Unlike the Harper Conservatives, there is a culture in the Liberal Party against negative (or what Jaime calls "comparative") ads. The Conservatives have run negative ads since before the writ was dropped and have never stopped, and will not stop until the campaign is over, if then. They enjoy them.

In 2004 our Liberal campaign team wanted to run some ads introducing Canadians to Stephen Harper the way we wanted people to meet him. The Bensimon Byrne ad campaign was called Stephen Harper Said, and it was stark, visually, with quotes of Harper's on-screen.  Before we could get approval to run those ads, I had to reassure a skeptical Prime Minister Martin, and convince his cabinet.  They were very effective, pre-writ.  In fact, the single worst mistake I ever made in a campaign was pulling those ads off the air when the writ was dropped and replacing them with policy ads, but the notion that we would start the campaign negative was not even considered. It was only after things got desperate that Liberals, even campaign insiders, got comfortable with the notion of taking the gloves off and responding to the negative barrage we were facing.

After the 2006 election, a culture of innocence took the party over completely, and Liberals, including leadership candidate Michael Ignatieff, swore off the use of negative ads. Sure enough, the Liberals have a negative ad out there, but most of their advertising is of the promotional nature, featuring Ignatieff and Liberal policy proposals.

That will change. The question is when. This campaign is now a third over. The Liberals have campaigned well, the earned media could hardly be better, and they have announced all their major policies - and they are at least nine points behind in the most favourable of polls. That is a big gap, and they now need to be thinking how to close it:

1. How to shrink the Conservatives from 38-40 range down to 33-35 range? That pendulum has swung the Liberals way over the past few years when people get uncomfortable with Harper's exercise of power and has swung the Conservatives way when people are thinking about the economy.

2. How to turn NDP voters into Liberal voters? NDP voters dislike the current government more than any other set of voters in country. If they are thinking about policy, they prefer the New Democrats to the Liberals. If they are thinking about the government, they prefer Liberals to Conservatives.
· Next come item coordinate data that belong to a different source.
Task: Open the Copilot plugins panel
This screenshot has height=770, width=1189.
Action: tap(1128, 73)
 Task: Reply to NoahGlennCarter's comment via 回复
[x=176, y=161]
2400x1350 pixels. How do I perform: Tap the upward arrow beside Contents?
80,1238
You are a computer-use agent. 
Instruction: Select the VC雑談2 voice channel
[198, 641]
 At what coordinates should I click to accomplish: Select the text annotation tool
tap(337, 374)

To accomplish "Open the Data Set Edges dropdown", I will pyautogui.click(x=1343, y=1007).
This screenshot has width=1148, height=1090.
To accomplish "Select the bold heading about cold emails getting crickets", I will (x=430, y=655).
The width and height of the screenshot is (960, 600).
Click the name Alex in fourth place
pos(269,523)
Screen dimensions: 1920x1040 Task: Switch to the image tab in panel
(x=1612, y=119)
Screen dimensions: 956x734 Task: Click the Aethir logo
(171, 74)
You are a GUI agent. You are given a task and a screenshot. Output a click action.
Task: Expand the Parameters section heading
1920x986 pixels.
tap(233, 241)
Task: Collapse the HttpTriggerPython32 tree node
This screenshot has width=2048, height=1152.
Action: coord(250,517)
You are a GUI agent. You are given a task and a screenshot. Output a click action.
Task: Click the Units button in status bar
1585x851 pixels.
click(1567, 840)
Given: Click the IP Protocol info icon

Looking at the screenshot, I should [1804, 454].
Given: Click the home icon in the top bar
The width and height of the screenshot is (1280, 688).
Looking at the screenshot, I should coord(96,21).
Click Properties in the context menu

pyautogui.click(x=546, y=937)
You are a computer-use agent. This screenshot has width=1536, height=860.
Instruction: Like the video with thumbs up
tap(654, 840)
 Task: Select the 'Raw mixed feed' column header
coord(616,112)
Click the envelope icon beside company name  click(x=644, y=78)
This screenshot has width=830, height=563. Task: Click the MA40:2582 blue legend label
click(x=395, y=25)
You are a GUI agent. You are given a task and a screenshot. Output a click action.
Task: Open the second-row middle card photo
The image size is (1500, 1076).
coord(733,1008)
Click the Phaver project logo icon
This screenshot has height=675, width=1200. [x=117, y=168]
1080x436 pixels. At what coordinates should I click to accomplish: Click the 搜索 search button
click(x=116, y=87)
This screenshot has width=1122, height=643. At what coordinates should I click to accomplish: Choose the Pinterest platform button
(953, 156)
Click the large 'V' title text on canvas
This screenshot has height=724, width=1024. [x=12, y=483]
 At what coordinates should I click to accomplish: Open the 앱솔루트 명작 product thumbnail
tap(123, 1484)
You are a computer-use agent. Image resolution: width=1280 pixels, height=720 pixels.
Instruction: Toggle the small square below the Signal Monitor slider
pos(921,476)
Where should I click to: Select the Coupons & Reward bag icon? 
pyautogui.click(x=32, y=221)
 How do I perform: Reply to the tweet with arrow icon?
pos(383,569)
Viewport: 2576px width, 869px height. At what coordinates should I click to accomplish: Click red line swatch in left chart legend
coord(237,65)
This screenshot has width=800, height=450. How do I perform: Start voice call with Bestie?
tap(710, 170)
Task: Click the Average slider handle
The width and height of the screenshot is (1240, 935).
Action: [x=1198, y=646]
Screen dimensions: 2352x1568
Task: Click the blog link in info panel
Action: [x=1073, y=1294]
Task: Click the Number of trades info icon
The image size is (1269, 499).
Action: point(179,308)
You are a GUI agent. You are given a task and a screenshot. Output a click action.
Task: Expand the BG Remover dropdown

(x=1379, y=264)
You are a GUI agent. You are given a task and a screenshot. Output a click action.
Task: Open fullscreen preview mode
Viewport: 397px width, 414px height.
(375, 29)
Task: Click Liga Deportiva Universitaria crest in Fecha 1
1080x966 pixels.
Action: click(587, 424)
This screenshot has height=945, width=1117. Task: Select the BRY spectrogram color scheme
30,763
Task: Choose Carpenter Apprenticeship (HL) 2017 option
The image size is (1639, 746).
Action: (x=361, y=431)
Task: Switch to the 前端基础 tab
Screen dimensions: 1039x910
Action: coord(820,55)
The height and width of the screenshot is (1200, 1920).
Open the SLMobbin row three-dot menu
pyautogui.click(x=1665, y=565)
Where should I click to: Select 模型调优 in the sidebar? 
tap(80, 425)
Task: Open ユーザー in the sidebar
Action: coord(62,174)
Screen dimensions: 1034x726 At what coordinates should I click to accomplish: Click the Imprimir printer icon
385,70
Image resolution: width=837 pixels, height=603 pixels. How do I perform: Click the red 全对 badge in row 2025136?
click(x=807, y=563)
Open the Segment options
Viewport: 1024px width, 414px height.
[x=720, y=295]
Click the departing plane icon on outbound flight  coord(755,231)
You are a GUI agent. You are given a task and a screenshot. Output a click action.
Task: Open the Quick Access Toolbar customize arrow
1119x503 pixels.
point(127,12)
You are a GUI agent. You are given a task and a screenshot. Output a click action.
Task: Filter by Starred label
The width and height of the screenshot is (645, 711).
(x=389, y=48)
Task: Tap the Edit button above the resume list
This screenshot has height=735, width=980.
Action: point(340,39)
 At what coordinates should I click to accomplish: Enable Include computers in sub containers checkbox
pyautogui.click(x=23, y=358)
The Liberal strategy so far is likely not entirely driven by the culture of innocence. They may have felt they needed to introduce Ignatieff on their terms. They can probably feel comfortable that the tour can take on that job. They may have felt that they needed to fill in the blanks about what an Ignatieff Liberal government would stand for. But only advertisements aimed squarely at Mr. Harper's character and fitness for office have a chance to accomplish the two objectives outlined above.